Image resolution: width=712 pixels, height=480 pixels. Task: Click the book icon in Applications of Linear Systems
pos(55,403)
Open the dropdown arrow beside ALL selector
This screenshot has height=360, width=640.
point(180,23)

> _Given exercise_:
Quote each of the items above word for word, leaving every line unchanged.

> _Task output_:
Image resolution: width=712 pixels, height=480 pixels. Task: Click the book icon in Applications of Linear Systems
pos(55,403)
Open the dropdown arrow beside ALL selector
This screenshot has height=360, width=640.
point(180,23)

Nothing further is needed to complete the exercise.